(SHORT EXERCISE 1) In the passage on denied insurance coverage, which section of the Insurance Act is quoted?

In personal injury litigation for car accidents, it is usually the insurance company of the person at-fault who will answer for them and pay the compensation to the injured person. But, there are situations where the insurance company can refuse to provide coverage to their insured. For example, the insurance company can decide that their insured was acting outside of the policy’s terms.
If the insurance company decides not to cover the at-fault driver, this means two things for the car accident victim:
What the victim recovers from the defendant personally may not be enough to cover their losses, including pain and suffering and income loss. This will undoubtedly leave the injured person without sufficient compensation for their injuries.
First and foremost, it is important to ensure that the insurance company’s position is correct. For example, an insured driver has the obligation to assist their insurance company by providing information about an accident, testifying about the accident and basically cooperating with the insurance company. If the insured driver does not cooperate, the insurance company can deny insurance coverage but only if the breach by the insured driver is substantial and material.
In some situations, it is possible to ensure that the insurance company provides the full amount of the auto insurance policy to the injured, despite their off-coverage position. This is called a relief from forfeiture. Let’s see how it works.
Section 129 of the Insurance Act says that:
Relief from forfeiture
129 Where there has been imperfect compliance with a statutory condition as to the proof of loss to be given by the insured or other matter or thing required to be done or omitted by the insured with respect to the loss and a consequent forfeiture or avoidance of the insurance in whole or in part and the court considers it inequitable that the insurance should be forfeited or avoided on that ground, the court may relieve against the forfeiture or avoidance on such terms as it considers just.

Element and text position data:
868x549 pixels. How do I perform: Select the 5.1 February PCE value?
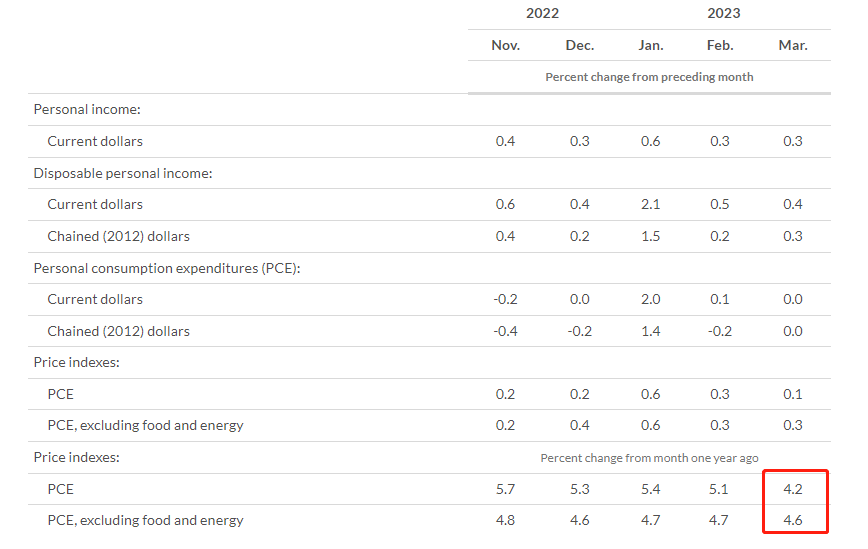coord(720,489)
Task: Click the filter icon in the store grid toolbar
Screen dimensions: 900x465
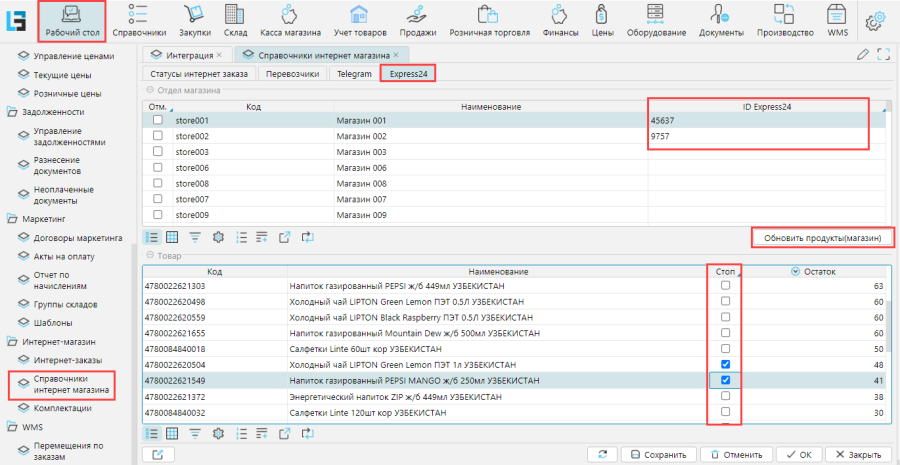Action: point(195,237)
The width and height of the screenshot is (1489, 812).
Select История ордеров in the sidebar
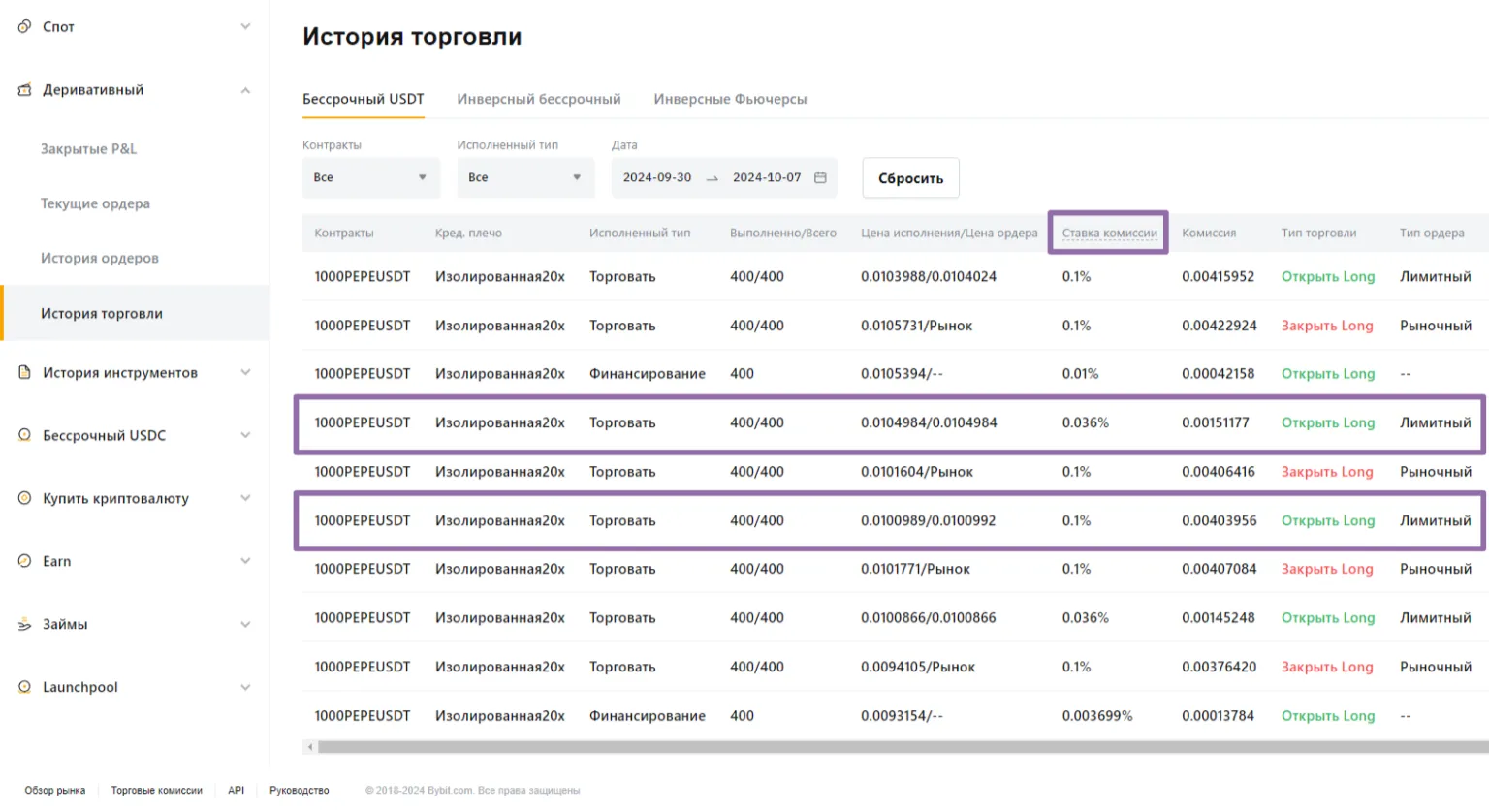(99, 258)
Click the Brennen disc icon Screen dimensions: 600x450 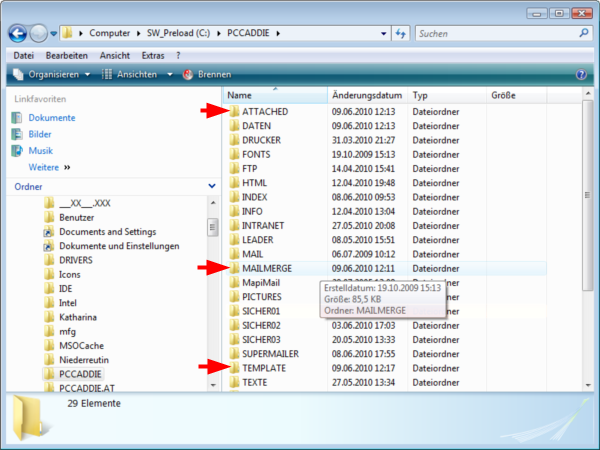tap(188, 74)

(SHORT EXERCISE 2) Switch "toolbar" to "menu bar" in the rows running from the start of the rows through the line containing "Action: point(195,237)", with everything else unchanged, and return only those lines. Please leave the pictures out.

(CORRECT RESPONSE 1) Section 129

(CORRECT RESPONSE 2)
868x549 pixels. How do I perform: Select the 5.1 February PCE value?
coord(720,489)
Task: Click the filter icon in the store grid menu bar
Screen dimensions: 900x465
Action: point(195,237)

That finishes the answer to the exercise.